The tax-exempt market finished stronger on Thursday as the week’s last big deal was priced and received well by investors.
Outside the primary market, traders noted activity started to slow as New York’s heat wave and the fast-approaching weekend prompted sluggish trading.
In the competitive market, triple-A rated Georgia auctioned $600 million of general obligation bonds in two pricings.
JPMorgan won the bid for the first pricing of $520.1 million. Yields ranged from 0.32% with a 5% coupon in 2014 to 3.34% with a 4% coupon in 2032. Prices on credits maturing in 2013, 2015, 2016, and 2020 were not formally re-offered. The bonds are callable at par in 2022.
JPMorgan also won the second pricing of $79.9 million of taxable bonds, and had coupons ranging from 0.35% in 2013 to 3.3% in 2032. Prices were not formally re-offered. The credits were priced 24 basis points to 140 basis points above the comparable Treasury.
And despite the focus on the big deal, some traders noted the rest of the market was quiet. “The week is pretty much over,” a New York trader said. “Secondary is kind of dead and people are bored.”
Munis ended stronger Thursday after a weaker session Wednesday, according to the Municipal Market Data scale. Yields inside 10 years were steady while yields outside 11 years fell as much as three basis points.
On Thursday, the 10-year tax-exempt yield closed at 1.86% for the fifth consecutive trading session while the two-year yield finished flat at 0.32% for the 15th straight session. The 30-year yield fell two basis points to 3.15%.
Treasuries were stronger after weak economic data in the morning. The benchmark 10-year yield fell three basis points to 1.62% while the 30-year yield dropped four basis points to 2.68%. The two-year yield dropped one basis point to 0.31%.
In the secondary muni market, trades compiled by data provider Markit showed a mix of strengthening and weakening.
Yields on Seattle, Wash., Drain and Wastewater 5s of 2029 rose three basis points to 2.98% while Pennsylvania 5s of 2022 rose one basis point to 2.11%.
Other trades were stronger. Yields on New Jersey’s Tobacco Settlement Financing Corp. 4.75s of 2034 and Wisconsin 5s of 2021 each fell three basis points to 6.70% and 2.11%. Yields on Puerto Rico 5s of 2041 and Illinois Finance Authority 4s of 2032 each dropped two basis points to 5.09% and 4.05%.
So far for the week, muni-to-Treasury ratios have fallen as munis outperformed Treasuries and became relatively more expensive.
The two-year ratio dropped to 103.2% on Thursday from 106.7% on Monday. The 10-year ratio fell to 114.8% on Thursday from 117.7%. And the 30-year ratio dropped slightly to 117.5% from 118% at the beginning of the week.

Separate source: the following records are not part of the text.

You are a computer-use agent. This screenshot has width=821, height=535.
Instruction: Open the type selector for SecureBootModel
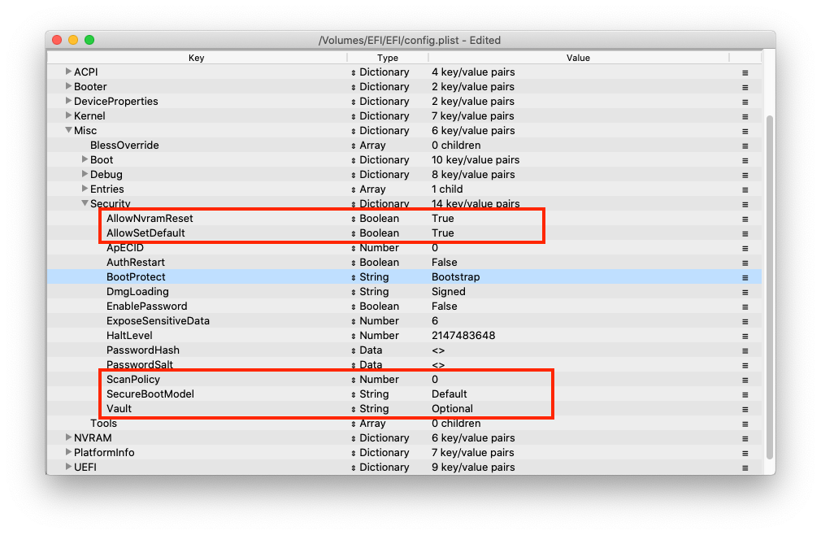(x=354, y=394)
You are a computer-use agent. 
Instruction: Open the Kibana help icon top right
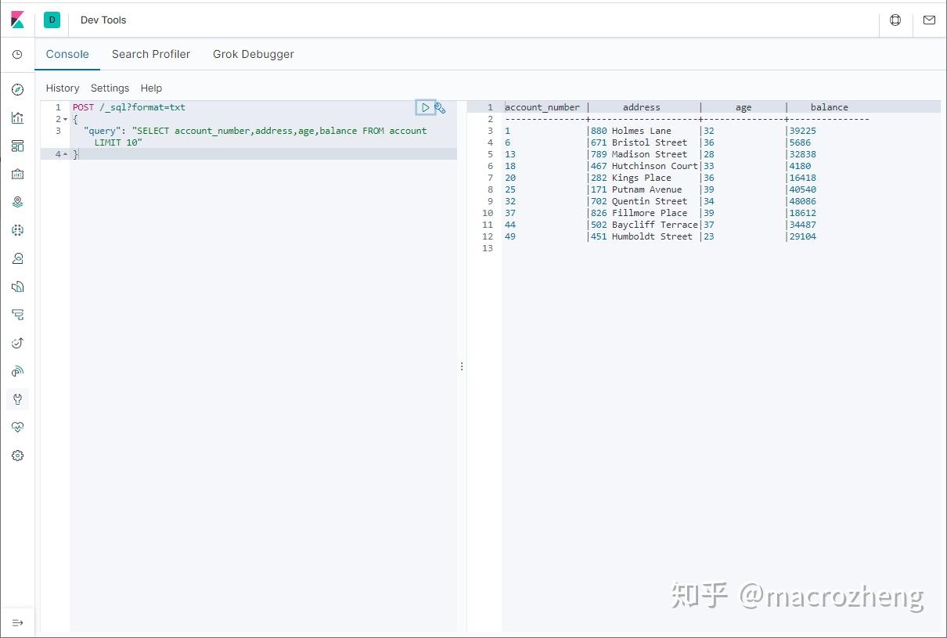tap(895, 21)
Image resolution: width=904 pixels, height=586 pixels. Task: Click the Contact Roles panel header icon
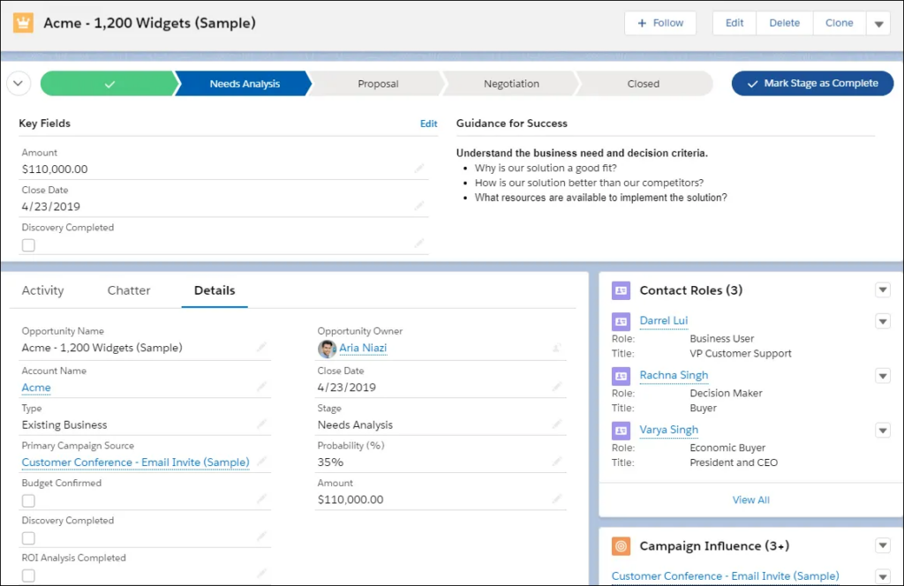[x=621, y=290]
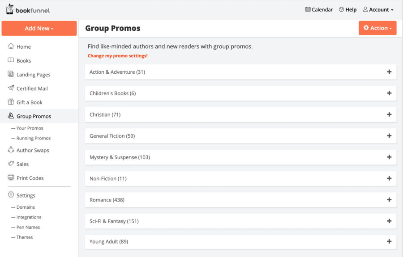Expand the Action & Adventure (31) category

click(240, 72)
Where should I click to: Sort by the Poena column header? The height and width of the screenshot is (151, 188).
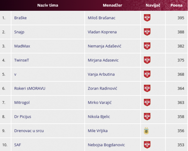click(177, 5)
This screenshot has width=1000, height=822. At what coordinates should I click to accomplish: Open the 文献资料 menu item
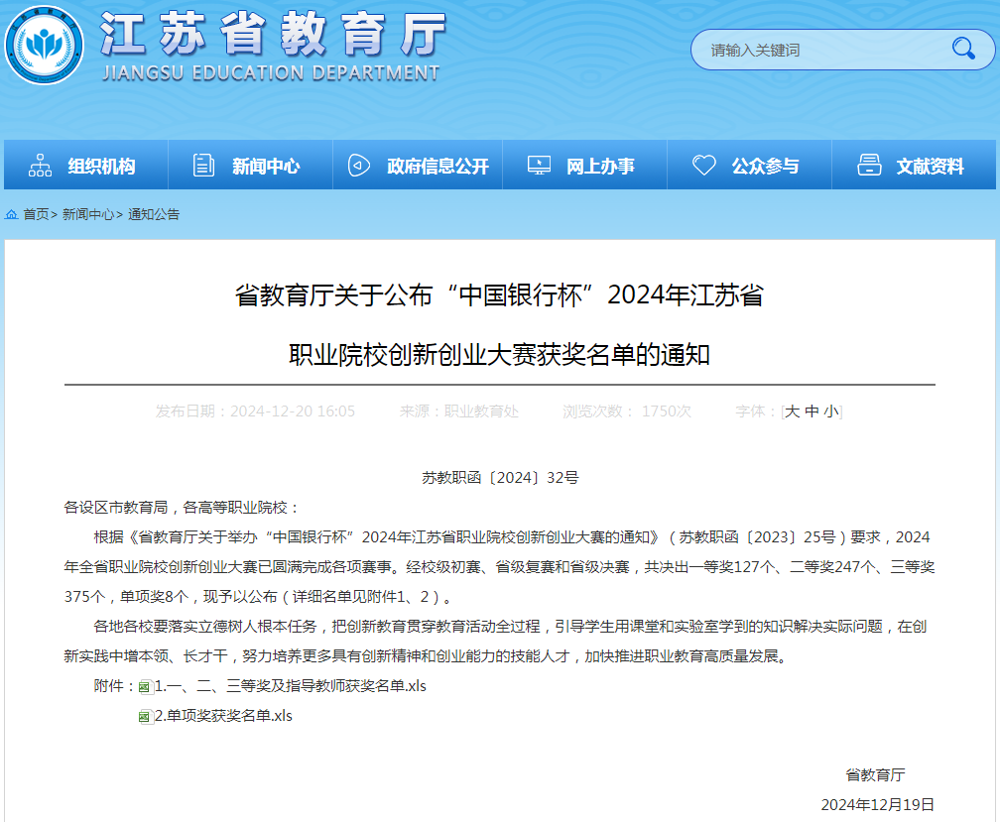930,167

Munis have continued to outperform Treasuries for the month of June as ratios have consistently fallen since June 1. The two-year ratio fell from 123.1% at the beginning of June while the 10-year ratio fell from 119.9% at the start of the month. The 30-year ratio dropped from 120.6% at the start of June.
In other muni news, buy-side sources said the $667 million Detroit Water and Sewerage Department new-money and refunding fit the bill among retail and institutional investors because of its yields and strong security pledge. And even though Michigan supply has been somewhat plentiful lately, the deal was still highly sought-after, they said.

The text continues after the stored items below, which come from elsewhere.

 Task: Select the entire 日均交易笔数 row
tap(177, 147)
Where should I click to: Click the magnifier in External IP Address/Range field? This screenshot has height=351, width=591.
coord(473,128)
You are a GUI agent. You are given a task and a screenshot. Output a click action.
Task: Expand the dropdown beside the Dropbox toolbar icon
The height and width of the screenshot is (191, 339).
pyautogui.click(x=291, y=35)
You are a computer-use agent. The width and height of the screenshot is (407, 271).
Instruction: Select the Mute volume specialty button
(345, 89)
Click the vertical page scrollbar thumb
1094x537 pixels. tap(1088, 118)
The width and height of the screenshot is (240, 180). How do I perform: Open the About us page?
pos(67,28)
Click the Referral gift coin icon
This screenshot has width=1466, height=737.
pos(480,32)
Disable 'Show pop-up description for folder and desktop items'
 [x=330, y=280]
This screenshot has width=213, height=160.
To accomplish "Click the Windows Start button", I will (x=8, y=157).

Goldman, Sachs & Co. priced the deal on Wednesday after delaying it last week because the city was unsure if it could make scheduled debt payments due to a dispute with Michigan.
Bonds insured by Assured Guaranty Municipal Corp. had yields ranging from 1.72% with a 5% coupon in 2014 to 5.30% with a 5.25% coupon in 2039. Yields were lowered 10 basis points in the repricing, but still appeared relatively attractive when compared to the generic, triple-A general obligation scale in 2039 published by MMD.

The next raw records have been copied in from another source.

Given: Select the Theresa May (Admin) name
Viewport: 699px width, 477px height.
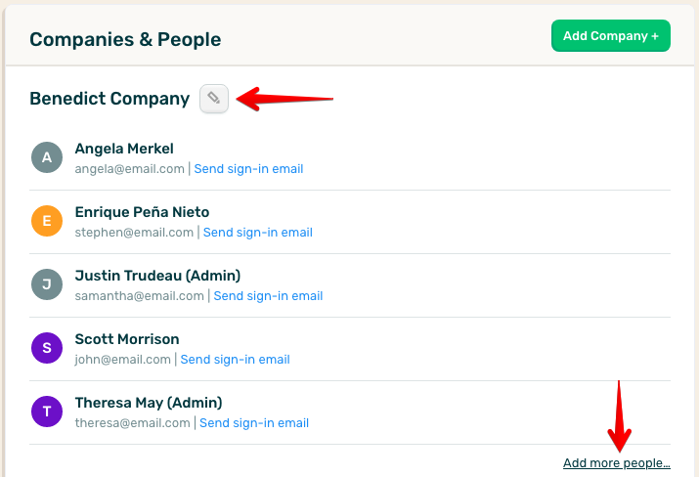Looking at the screenshot, I should pyautogui.click(x=149, y=403).
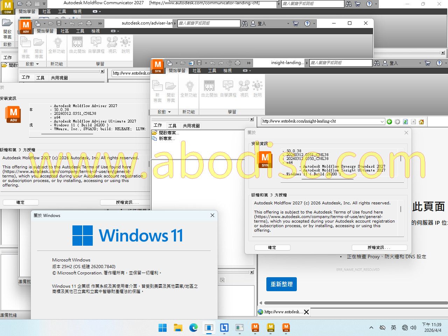Open the COM application menu button
Image resolution: width=448 pixels, height=336 pixels.
pos(8,7)
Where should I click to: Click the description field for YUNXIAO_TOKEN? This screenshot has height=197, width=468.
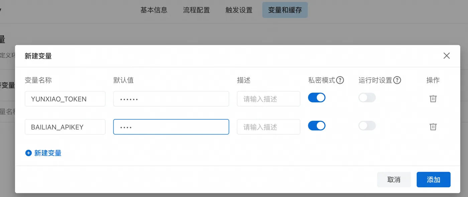pyautogui.click(x=268, y=99)
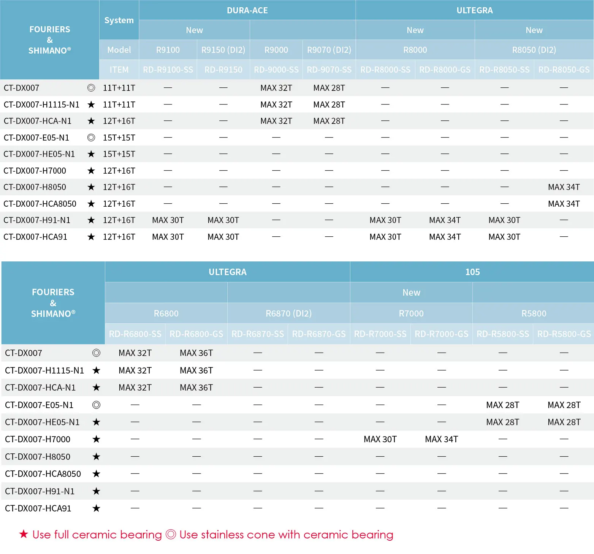Click the circle symbol beside CT-DX007
The image size is (594, 554).
(91, 88)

In addition, the uninsured bonds yielded 2.12% with a 5% coupon in 2015 and 5.30% with a 5.25% coupon in 2039. Both the insured and uninsured 2039 maturities were priced 16 basis points cheaper than the comparable MMD scale.
John Hallacy, head of municipal research at Bank of America Merrill Lynch, said “any paper with some yield in this market is of interest to buyers.”
He said investors value the fact that there is a lien on system revenue and the service area is larger than the city proper. “Ratings are higher for the system than for the GO,” he explained.
John Mousseau, managing director and portfolio manager at Cumberland Advisors in Vineland, N.J., agreed. “The lien on the sewer revs is what makes the credit,” he said.
The day before the pricing, Mousseau predicted the deal was to be a “food fight” – even though Michigan supply, particularly current refunding, has been fairly robust in recent months.
“The overall state of Michigan away from Detroit is actually improving so Michigan paper — which trades cheaper because of the headline risk associated with Detroit — has been a very good buy for national accounts,” he explained. “I think retail is pretty good with this name and the deal was priced pretty cheap.”